Covaxin maker Bharat Biotech International CMD Krishna Ella, who was among 74 distinguished personalities receiving Padma awards on Monday, took born into a farming family in Tamil Nadu and set out into the world of biotechnology through agriculture, while his wife and company’s Joint Managing Director Suchitra Ella also hails from a village in the same state.
A yeast molecular biologist, Krishna Ella went to the US for higher education on Rotary’s Freedom from Hunger Fellowship and got Ph.D. from the University of Wisconsin-Madison. He then worked as an assistant professor with the Medical University of South Carolina.
Krishna returned home in India and founded Bharat Biotech in 1996 at Genome Valley, Hyderabad, along with his wife Suchitra Ella.

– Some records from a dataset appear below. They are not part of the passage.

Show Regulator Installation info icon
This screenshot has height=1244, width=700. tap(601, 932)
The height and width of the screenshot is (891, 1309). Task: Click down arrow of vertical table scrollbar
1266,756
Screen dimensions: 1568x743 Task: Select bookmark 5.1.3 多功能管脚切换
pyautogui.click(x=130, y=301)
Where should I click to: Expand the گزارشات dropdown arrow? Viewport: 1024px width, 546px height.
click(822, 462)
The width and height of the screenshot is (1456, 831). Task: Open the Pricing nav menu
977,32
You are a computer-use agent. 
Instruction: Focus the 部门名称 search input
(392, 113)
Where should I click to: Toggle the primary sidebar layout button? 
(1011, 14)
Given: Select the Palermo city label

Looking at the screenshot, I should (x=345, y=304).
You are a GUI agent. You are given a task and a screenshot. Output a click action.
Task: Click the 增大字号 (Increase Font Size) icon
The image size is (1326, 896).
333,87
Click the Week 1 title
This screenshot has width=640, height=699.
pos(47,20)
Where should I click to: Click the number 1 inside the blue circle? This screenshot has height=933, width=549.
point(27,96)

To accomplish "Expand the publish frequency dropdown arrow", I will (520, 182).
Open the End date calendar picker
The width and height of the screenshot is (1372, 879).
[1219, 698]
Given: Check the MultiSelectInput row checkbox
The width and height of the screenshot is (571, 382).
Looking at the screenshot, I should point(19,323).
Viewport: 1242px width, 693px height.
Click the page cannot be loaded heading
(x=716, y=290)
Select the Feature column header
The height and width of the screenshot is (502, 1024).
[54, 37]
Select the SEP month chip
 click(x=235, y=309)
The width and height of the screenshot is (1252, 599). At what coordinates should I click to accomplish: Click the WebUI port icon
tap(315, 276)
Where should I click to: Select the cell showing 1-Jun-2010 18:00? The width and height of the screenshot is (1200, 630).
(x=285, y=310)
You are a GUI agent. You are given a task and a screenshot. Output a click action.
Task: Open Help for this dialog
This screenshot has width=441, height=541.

“My initial plan was to keep farming after studying agriculture but due to economic pressure, I joined Bayer, a chemicals and pharmaceuticals company as part of their agricultural division. This was the time that I got a scholarship from the Rotary’s Freedom from Hunger Fellowship and went to study in the United States,” Krishna has said in an interview.
Krishna did not have any intention to return to India but he came back as his mother asked hims to do so and and pursue whatever he wanted here.
He then set up a small lab in Hyderabad with some medical equipment he had and that was the beginning of Bharat Biotech.
The company came into limelight in October 1998, when it launched Revac-B, a recombinant Hepatitis-B vaccine. Priced at USD 1, it was almost 25 cents less than its closest competitor produced by Shantha Biotechnics.
Bharat Biotech also launched oral polio vaccine (OPV) later. It has also developed and launched Rotavirus Vaccine (RV) against childhood diarrhoea, Typhoid Conjugate Vaccine (TCV), Japanese Encephalitis Vaccine, Influenza vaccine, and a five-in-one Pentavalent vaccine.
The company is also developing an inactivated polio vaccine (IPV), as the OPV will be phased out globally by 2023.
In a recent press conference, Krishna Ella said the company has invested about Rs 1,500 crore into research and manufacturing. It takes loans, grants, and sold shares to fund research.
The company has become greatly popular with the development of India’s first indigenous COVID-19 vaccine, Covaxin. Bharat Biotech has grown the virus and inactivated it through a chemical process. It had a collaboration with ICMR to use its SARS-CoV-2 strain in the vaccine.
With the support from ICMR and the regulatory body, the company was able to accelerate the whole process of pre-clinical studies and got into human testing by July 2021.
“Vaccines unlike pharma isn’t a glamorous business, it’s high risk and capital intensive, you need a lot of perseverance to be in this business, Ella managed to pull this off,” a company executive recently said, as per a report.